(BRIEF) Where a line holds the word "click", count it, then give only the total for the entries below.

(RECORDS SUPPLIED)
-=-=-=-=-
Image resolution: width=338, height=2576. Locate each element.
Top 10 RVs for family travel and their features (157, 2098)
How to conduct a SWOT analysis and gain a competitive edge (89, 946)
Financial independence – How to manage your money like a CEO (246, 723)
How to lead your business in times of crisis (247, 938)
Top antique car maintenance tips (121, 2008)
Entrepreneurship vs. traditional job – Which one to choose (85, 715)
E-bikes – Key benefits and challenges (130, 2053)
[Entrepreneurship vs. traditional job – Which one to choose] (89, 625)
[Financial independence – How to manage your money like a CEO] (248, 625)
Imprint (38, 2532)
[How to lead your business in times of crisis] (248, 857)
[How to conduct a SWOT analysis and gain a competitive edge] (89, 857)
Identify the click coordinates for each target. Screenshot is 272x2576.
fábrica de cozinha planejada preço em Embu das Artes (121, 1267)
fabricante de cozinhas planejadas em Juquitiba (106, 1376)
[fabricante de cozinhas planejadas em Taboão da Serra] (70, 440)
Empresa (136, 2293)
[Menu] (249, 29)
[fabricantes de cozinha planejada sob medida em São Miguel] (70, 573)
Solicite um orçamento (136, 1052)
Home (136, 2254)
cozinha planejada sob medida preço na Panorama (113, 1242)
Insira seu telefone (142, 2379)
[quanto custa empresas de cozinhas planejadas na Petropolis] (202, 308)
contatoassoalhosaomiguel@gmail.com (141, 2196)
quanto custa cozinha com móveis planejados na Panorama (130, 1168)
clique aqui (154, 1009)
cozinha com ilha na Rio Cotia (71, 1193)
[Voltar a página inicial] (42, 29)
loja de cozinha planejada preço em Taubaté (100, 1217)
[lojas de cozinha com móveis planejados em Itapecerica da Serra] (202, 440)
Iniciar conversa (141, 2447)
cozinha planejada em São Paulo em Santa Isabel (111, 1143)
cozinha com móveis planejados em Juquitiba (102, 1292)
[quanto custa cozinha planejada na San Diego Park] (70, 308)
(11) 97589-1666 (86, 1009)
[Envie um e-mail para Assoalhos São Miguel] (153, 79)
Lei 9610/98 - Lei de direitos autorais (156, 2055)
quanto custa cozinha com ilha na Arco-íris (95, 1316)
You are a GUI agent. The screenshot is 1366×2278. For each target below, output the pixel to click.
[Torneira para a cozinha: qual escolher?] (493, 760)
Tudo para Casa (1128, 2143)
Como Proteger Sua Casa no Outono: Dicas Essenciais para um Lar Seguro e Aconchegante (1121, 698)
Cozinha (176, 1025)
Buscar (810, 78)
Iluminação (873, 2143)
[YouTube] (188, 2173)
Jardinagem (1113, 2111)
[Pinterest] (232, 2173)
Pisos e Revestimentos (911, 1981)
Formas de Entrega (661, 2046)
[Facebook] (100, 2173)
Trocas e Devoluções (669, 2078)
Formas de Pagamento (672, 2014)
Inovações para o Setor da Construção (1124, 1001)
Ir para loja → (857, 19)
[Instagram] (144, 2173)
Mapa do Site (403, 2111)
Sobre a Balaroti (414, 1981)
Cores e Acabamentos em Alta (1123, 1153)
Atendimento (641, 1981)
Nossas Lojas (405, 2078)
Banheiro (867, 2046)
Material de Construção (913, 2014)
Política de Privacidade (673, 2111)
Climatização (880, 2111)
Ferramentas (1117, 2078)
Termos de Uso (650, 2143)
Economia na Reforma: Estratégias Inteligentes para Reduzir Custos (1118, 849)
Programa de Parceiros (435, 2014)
-=-=-=-=-
(EXERCISE OUTPUT) 2